On the first run, also check your existing credentials to identify which of your existing passwords are weak, reused, or have been exposed in data breaches. Change these passwords immediately to improve your password hygiene right away.
You can also configure the degree of complicated passwords you need when you generate passwords. It is recommended to use passwords that are at least 20 characters long and include uppercase and lowercase letters, numbers, and special characters. Of course, sometimes, you’ll have to specify the criteria as required by the website or app you’re trying to sign up on.
While we keep calling them password managers, you can store a lot more information than just login credentials. It’s a digital vault, really… credit card information for easy access while shopping online, medical records for quick access on a doctor visit, loyalty membership information, and more. Password managers also allow adding PDF or image files as attachments (you can use it to store your vaccination certificate, for example) as well as creating secure notes.
Password managers let you to securely share passwords and other sensitive information with family and friends when needed. Better still, I’d recommend you set up a shared family vault for common credentials for things like your child’s school portal, Netflix, utilities, et al. You can also create separate vaults for personal and work credentials to better organize your information.
A side benefit of password managers is their ability to guard against phishing attempts. Password managers fill account information into websites based on their URL. When a password manager fails to fill login credentials on a webpage automatically, it is possible that it might be a phishing website with a malicious link.
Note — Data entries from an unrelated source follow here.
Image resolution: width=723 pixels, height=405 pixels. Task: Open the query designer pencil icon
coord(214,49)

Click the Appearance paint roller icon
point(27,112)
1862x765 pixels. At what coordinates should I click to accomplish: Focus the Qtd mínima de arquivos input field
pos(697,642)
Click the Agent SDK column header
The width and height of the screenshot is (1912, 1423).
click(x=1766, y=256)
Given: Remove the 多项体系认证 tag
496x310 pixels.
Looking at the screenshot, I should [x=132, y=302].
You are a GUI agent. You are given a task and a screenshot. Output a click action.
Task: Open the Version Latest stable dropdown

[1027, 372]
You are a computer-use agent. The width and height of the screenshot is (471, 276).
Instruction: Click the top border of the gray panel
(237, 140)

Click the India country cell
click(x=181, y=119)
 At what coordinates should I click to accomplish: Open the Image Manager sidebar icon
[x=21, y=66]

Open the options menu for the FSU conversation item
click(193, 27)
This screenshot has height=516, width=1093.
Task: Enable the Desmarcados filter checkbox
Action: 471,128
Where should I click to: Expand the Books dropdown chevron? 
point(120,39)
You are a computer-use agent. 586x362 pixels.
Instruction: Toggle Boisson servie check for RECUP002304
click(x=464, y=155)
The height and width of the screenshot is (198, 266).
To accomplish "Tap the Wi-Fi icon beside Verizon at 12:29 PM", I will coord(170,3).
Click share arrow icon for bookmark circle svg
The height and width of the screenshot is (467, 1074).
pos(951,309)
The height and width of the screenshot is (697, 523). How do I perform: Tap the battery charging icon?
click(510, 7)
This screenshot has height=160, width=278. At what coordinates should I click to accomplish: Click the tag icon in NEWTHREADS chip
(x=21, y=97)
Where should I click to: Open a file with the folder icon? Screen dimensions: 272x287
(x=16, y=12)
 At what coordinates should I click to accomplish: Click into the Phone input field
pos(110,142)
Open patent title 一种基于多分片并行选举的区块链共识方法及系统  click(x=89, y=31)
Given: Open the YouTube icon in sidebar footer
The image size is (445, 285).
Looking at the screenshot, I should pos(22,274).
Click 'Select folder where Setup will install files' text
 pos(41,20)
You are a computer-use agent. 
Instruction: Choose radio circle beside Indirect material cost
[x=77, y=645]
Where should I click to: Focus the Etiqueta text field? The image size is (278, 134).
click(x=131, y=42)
A password manager works best in conjunction with its browser extensions. Instead of firing the password manager app when you’re trying to create an account on a website or sign in to an existing account, the browser extension offers you password suggestions and login credentials then and there for a seamless experience. If your password management experience is not seamless, you might end up going back to your old, insecure password habits. That’s not ideal. Make the password manager work effortlessly in your workflow, else maybe, look for another one.
When you’re getting started, it does take a while to set up your password manager and log all your credentials. But once done, it’s worth the effort. A password manager will help you in managing your passwords and other important information as well as maintaining password hygiene as you go along. Stay safe!
Abhishek Baxi is a technology journalist and digital consultant.